Description of the task: Scan the data, and whenever a line contains "screenshot", copy it.

== Segment start ==

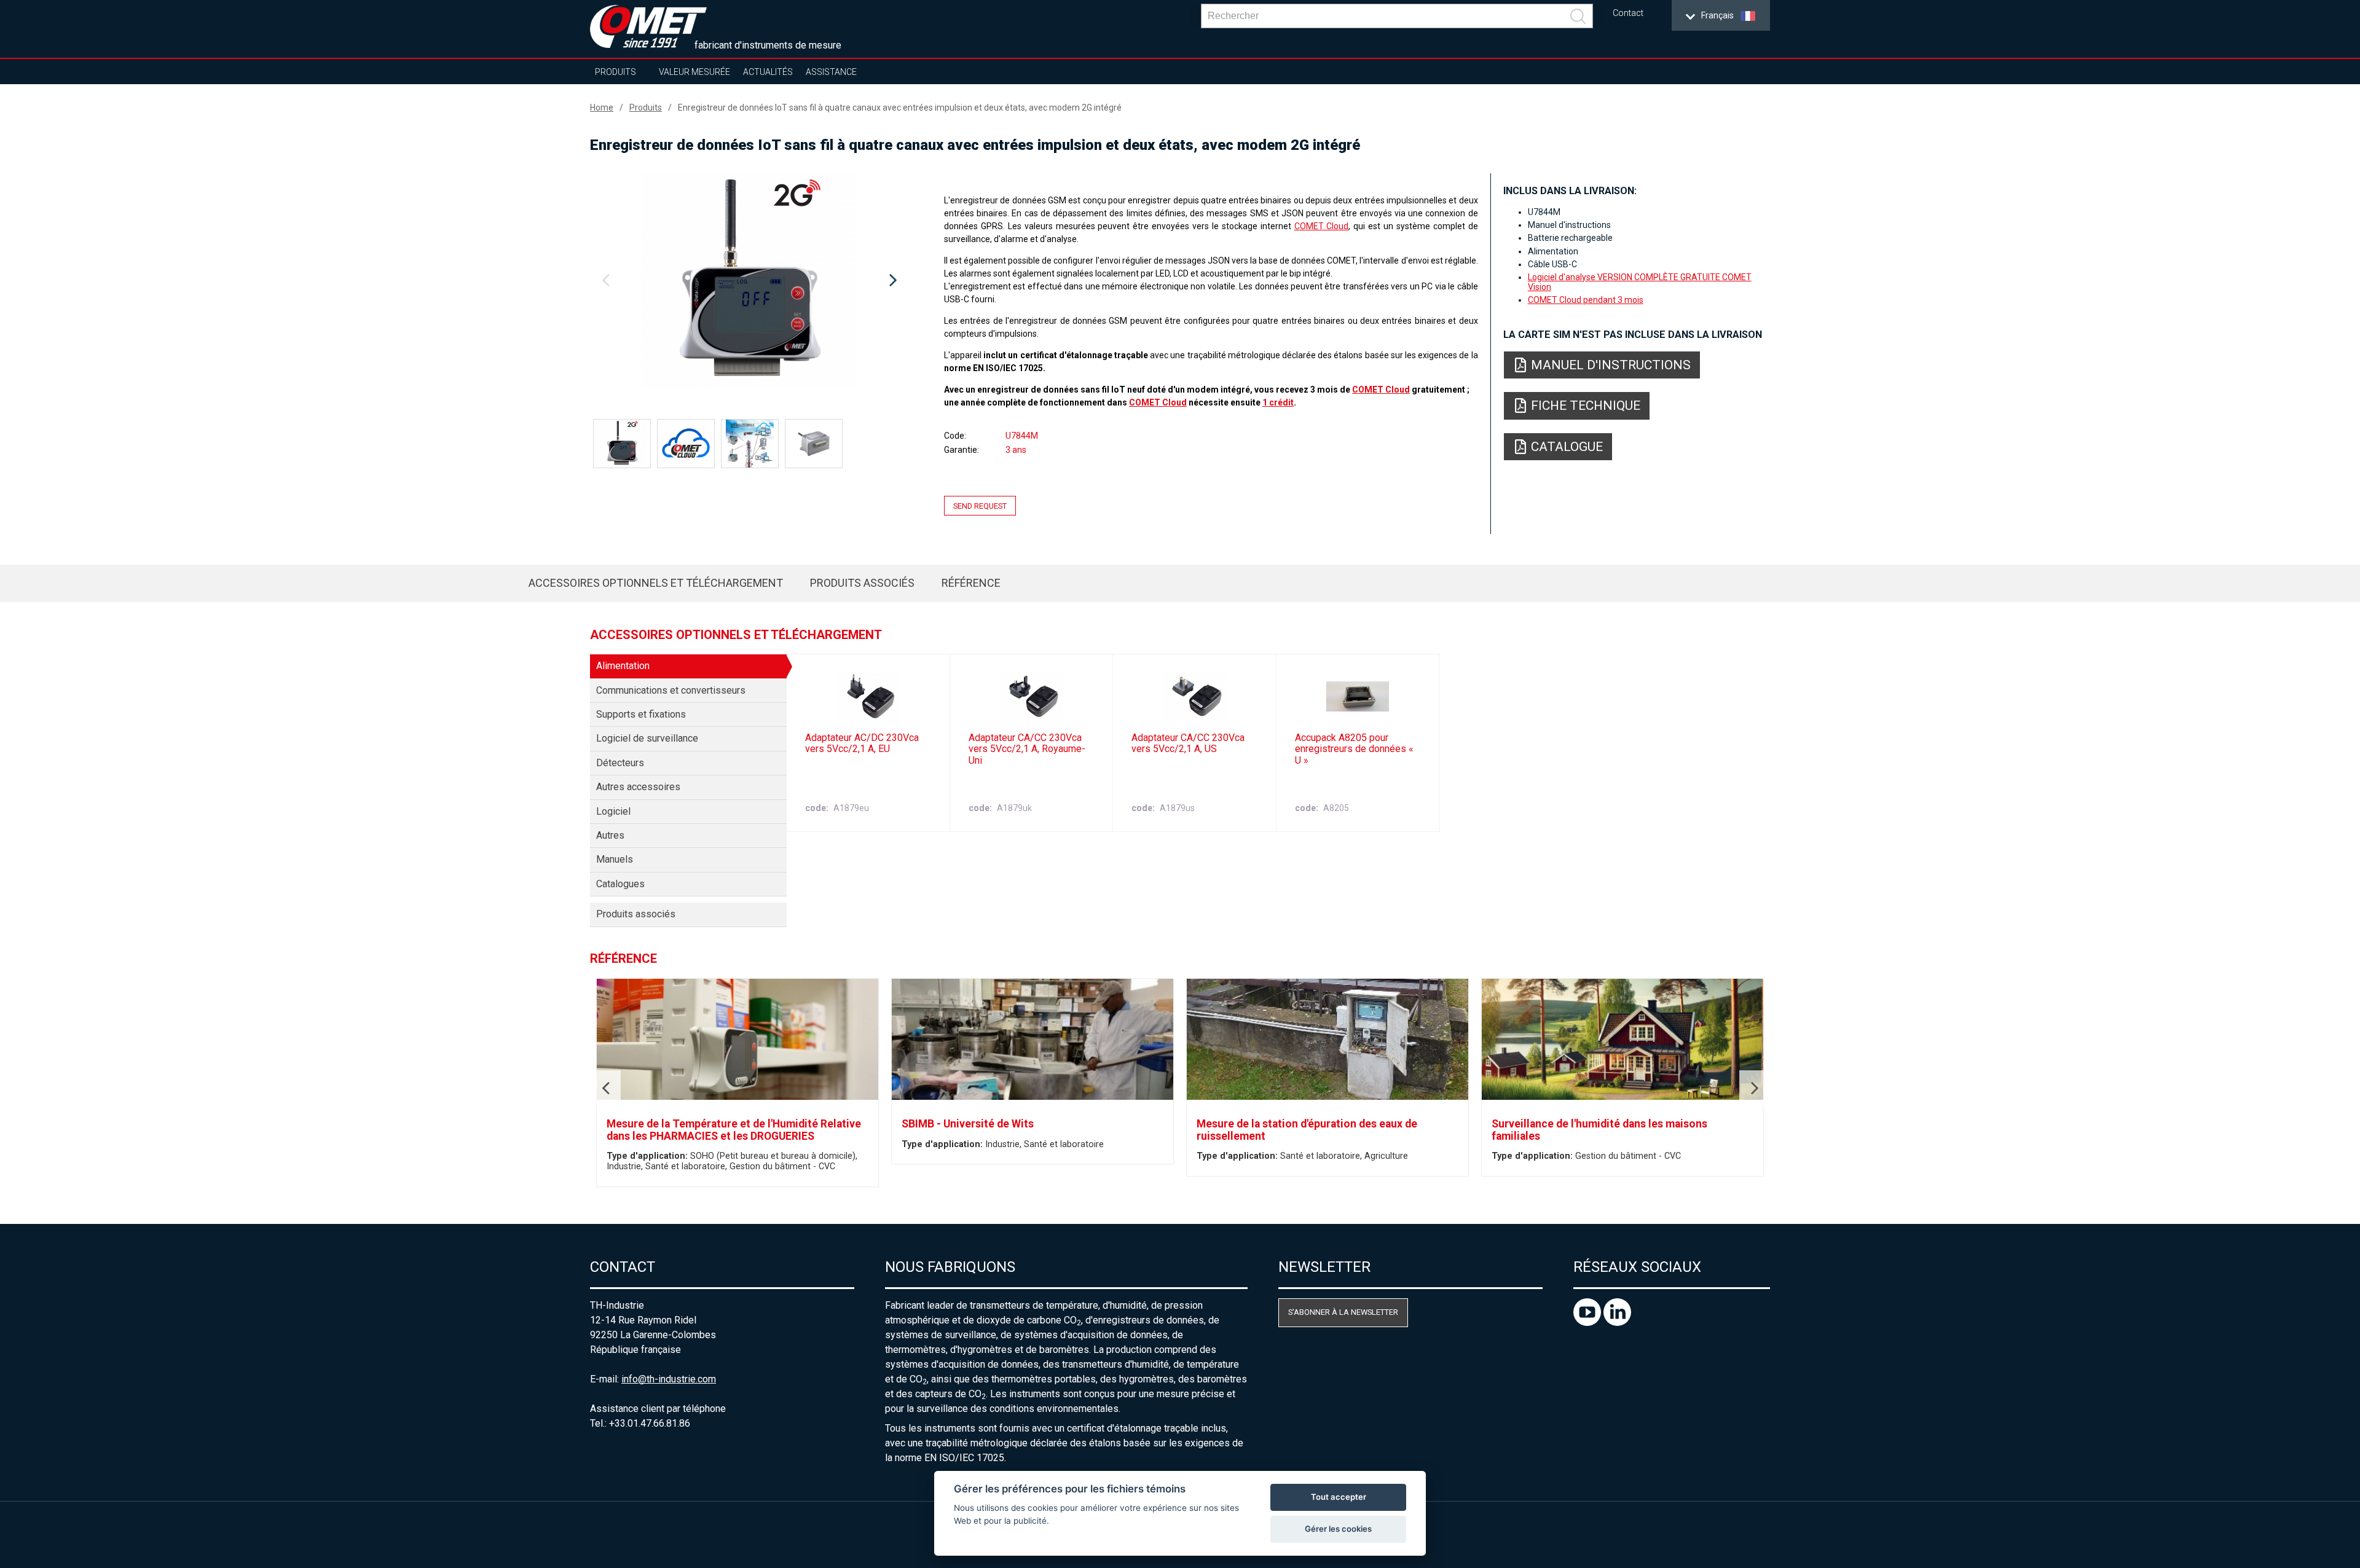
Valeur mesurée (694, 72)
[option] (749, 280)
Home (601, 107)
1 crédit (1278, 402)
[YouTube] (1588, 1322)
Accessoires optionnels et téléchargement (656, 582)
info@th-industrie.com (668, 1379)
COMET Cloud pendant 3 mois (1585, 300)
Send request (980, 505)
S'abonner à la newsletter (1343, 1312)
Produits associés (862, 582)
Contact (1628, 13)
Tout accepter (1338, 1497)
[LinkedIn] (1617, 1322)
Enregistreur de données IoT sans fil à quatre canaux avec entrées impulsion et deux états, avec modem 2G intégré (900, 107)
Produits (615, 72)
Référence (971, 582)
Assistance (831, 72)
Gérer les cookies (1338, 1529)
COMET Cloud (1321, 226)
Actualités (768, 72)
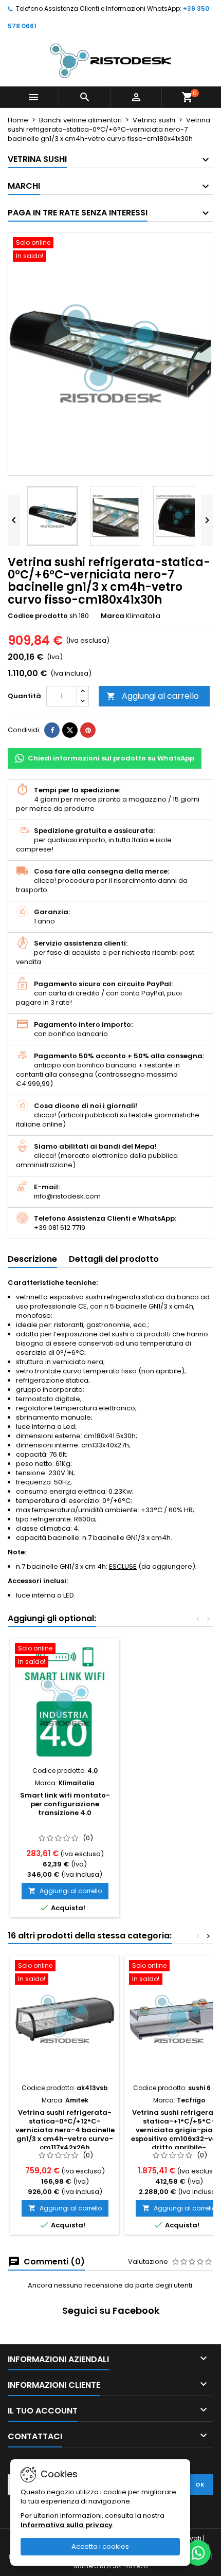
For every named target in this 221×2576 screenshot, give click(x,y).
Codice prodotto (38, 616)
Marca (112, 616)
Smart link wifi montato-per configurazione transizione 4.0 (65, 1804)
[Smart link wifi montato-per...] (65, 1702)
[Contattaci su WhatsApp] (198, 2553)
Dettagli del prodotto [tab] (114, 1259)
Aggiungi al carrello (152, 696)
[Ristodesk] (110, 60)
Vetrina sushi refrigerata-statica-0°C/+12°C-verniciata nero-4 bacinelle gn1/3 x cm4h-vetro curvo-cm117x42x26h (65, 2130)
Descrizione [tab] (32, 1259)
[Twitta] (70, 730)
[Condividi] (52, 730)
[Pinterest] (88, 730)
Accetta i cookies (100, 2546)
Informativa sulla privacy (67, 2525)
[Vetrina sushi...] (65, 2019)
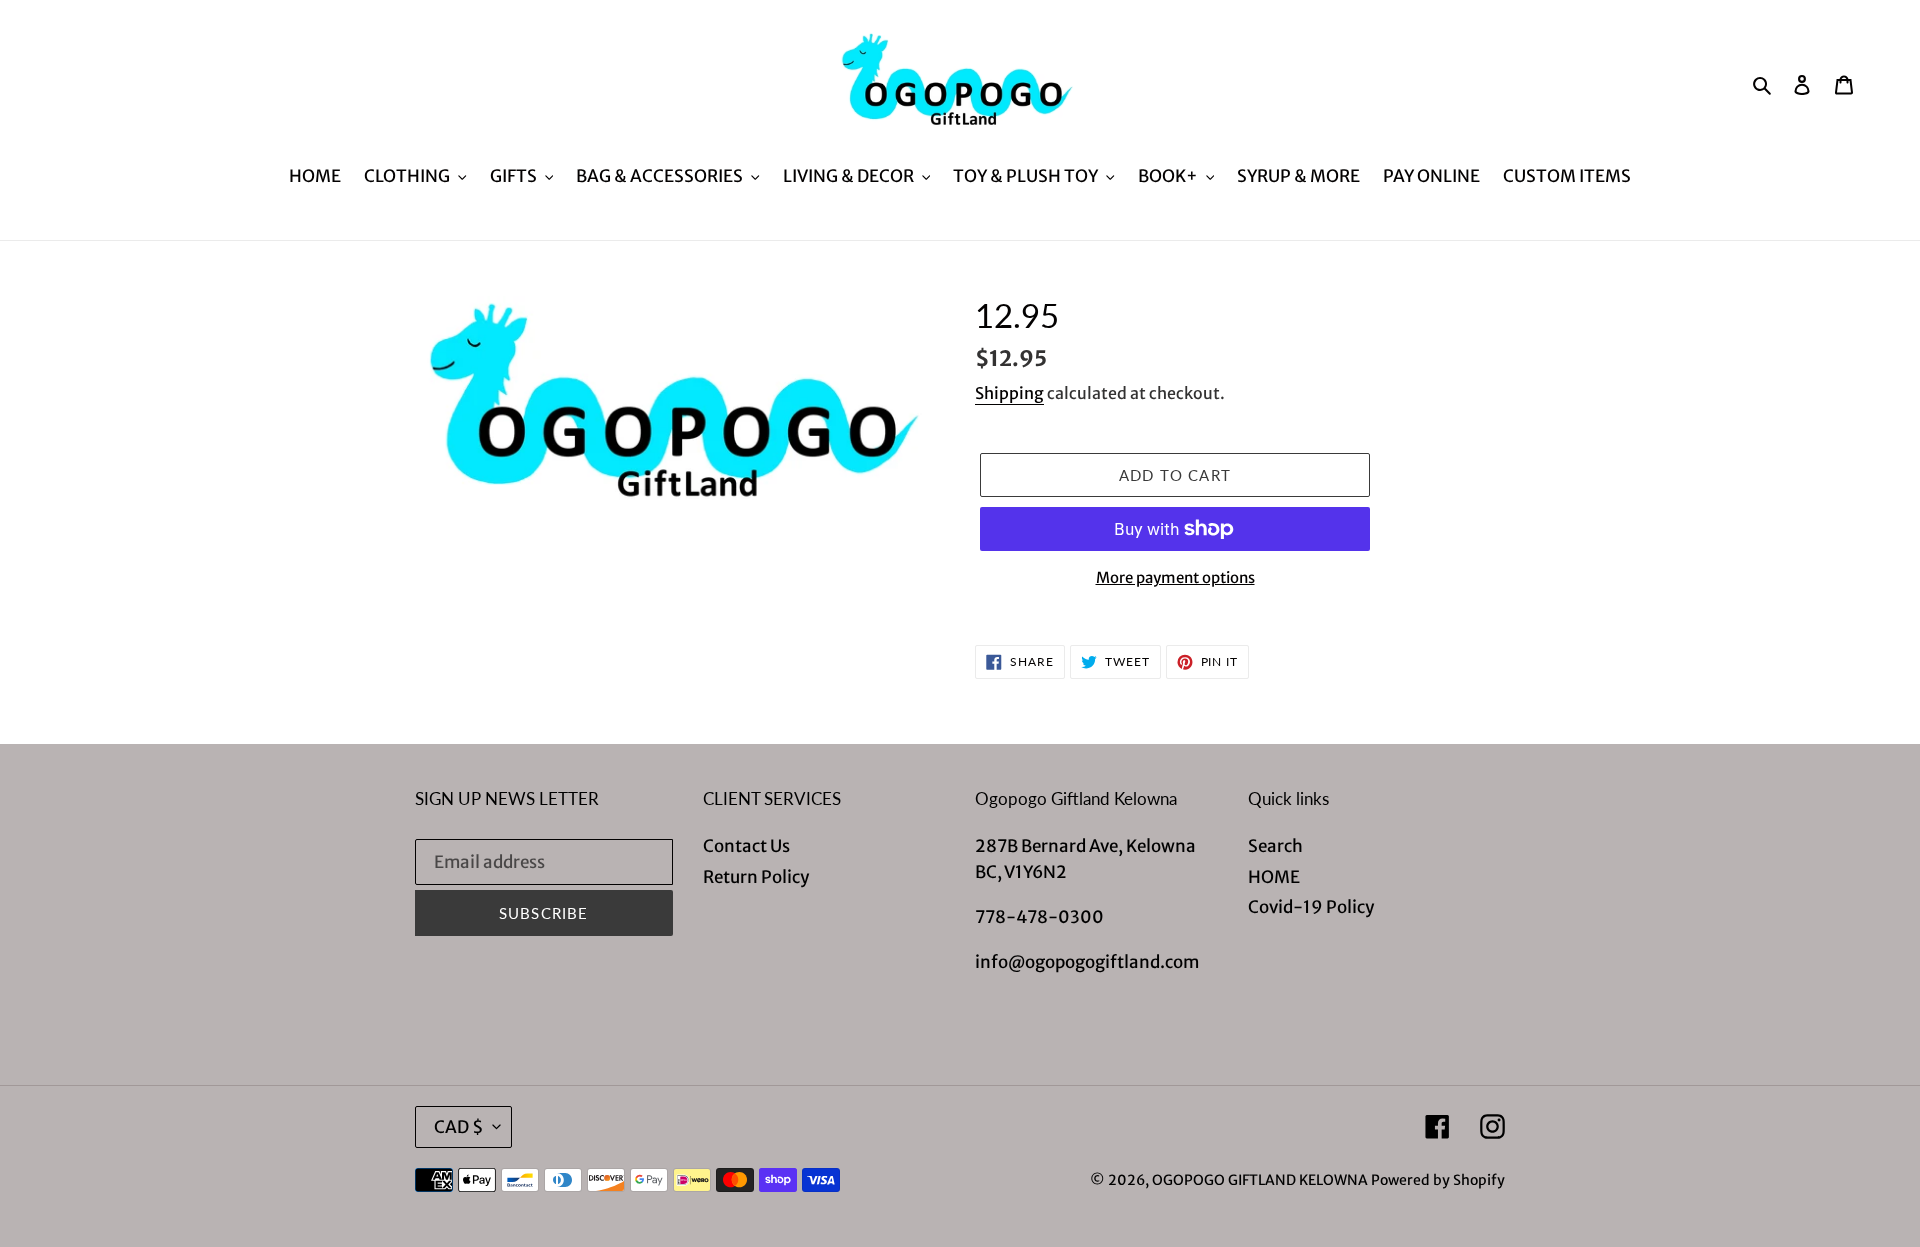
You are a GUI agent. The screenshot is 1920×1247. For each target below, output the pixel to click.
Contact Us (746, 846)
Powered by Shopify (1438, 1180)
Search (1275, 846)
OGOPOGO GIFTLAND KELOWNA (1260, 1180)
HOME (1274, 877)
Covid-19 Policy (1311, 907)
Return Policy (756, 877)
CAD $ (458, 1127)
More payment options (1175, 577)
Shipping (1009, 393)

== Segment end ==

Exercise solution:
For every named target in this 221×2576 screenshot, give click(x,y).
You are a GUI agent. The screenshot is 1920×1247. For each target below, output the pixel to click.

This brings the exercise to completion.